Secara umum produktivitas kelapa sawit dipengaruhi oleh faktor lingkungan,
genetik dan teknik budidaya. Pemupukan merupakan faktor utama untuk
mengatasi kondisi tanah yang marjinal khususnya dalam hal kesuburan tanah,
sehingga dibutuhkan keseimbangan dosis dan jenis pupuk yang digunakan bukan
pada tingkat dosis yang tinggi (Jannah, 2012).
Kelapa sawit merupakan sumber terbesar minyak nabati yang digunakan
oleh banyak negara di dunia.

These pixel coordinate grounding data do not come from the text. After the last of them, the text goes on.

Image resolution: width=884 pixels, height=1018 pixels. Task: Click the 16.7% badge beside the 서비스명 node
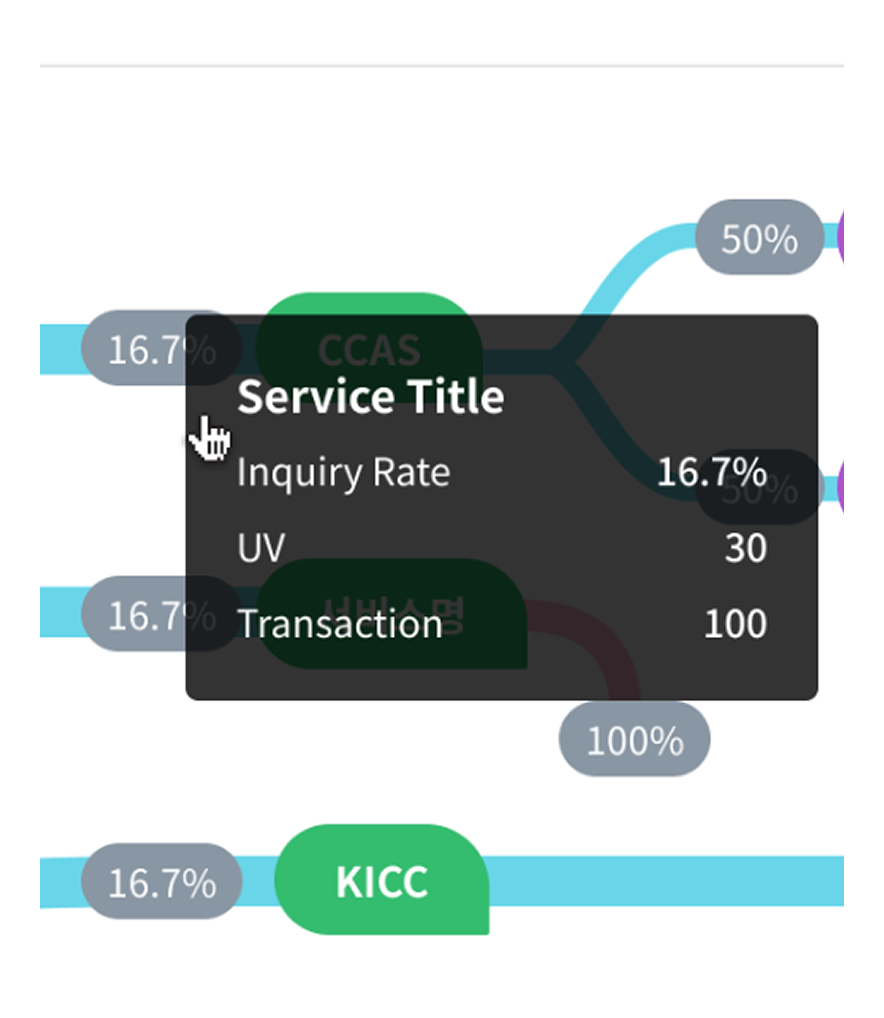[162, 614]
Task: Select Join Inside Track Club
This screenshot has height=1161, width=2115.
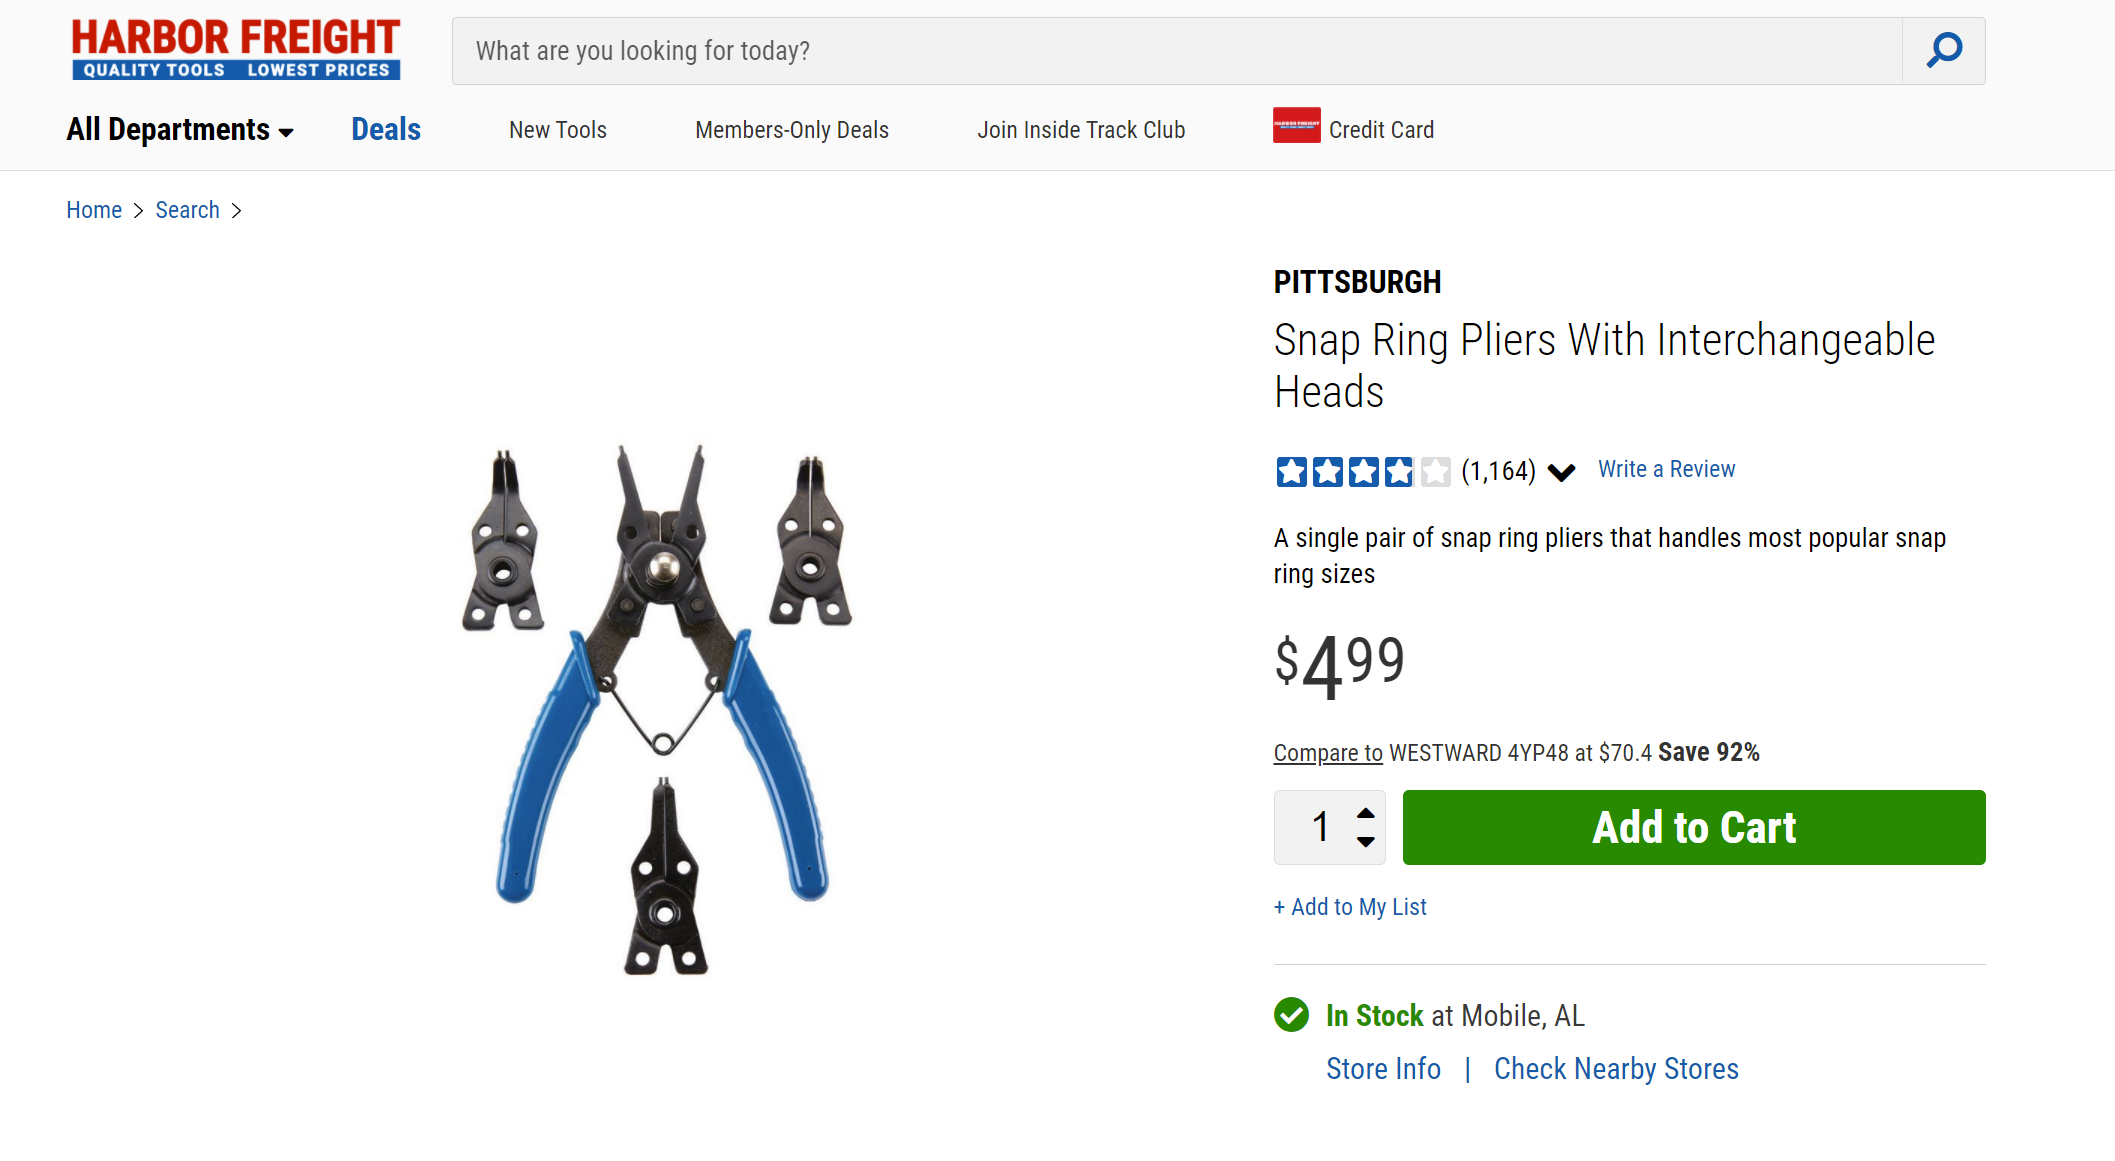Action: (x=1081, y=130)
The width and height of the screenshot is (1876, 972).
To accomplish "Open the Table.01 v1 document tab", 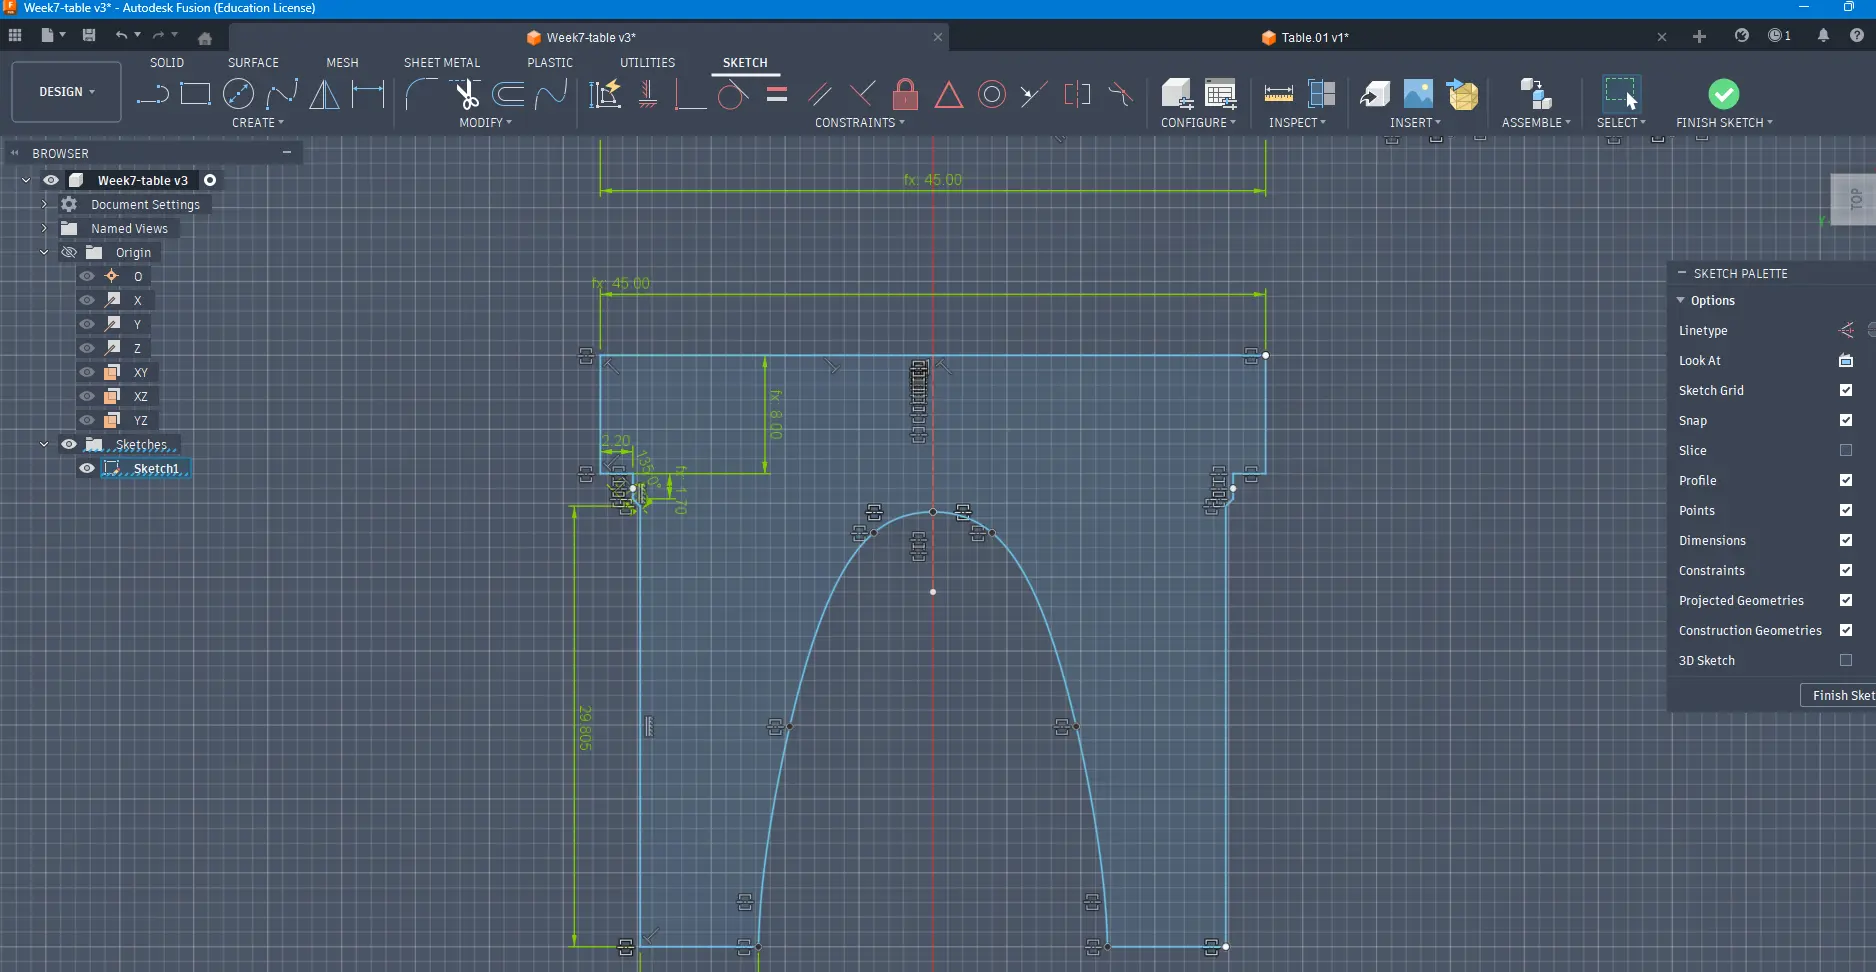I will (x=1314, y=37).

Permintaan dunia untuk minyak sawit terus
mengalami pertumbuhan sekitar 5% pertahun. Indonesia memproduksi sekitar 43
% dari total produksi minyak sawit mentah (CPO) di dunia. Fakta ini memang
membuat kelapa sawit mempunyai peranan yang sangat penting dalam kegiatan
pembangunan di Indonesia. Komoditas ini ternyata cocok untuk dikembangkan
baik berbentuk pola usaha perkebunan besar maupun skala kecil untuk petani.
Seperti tanaman budidaya lainnya, kelapa sawit juga membutuhkan kondisi
tumbuh yang baik agar potensi produksinya maksimal. Faktor utama lingkungan
tumbuh yang perlu diperhatikan adalah iklim serta keadaan fisik dan kesuburan
tanah, disamping faktor lain seperti genetis tanaman, perlakuan yang diberikan
dan pemeliharaan tanaman itu sendiri (Revyansyah et al., 2019).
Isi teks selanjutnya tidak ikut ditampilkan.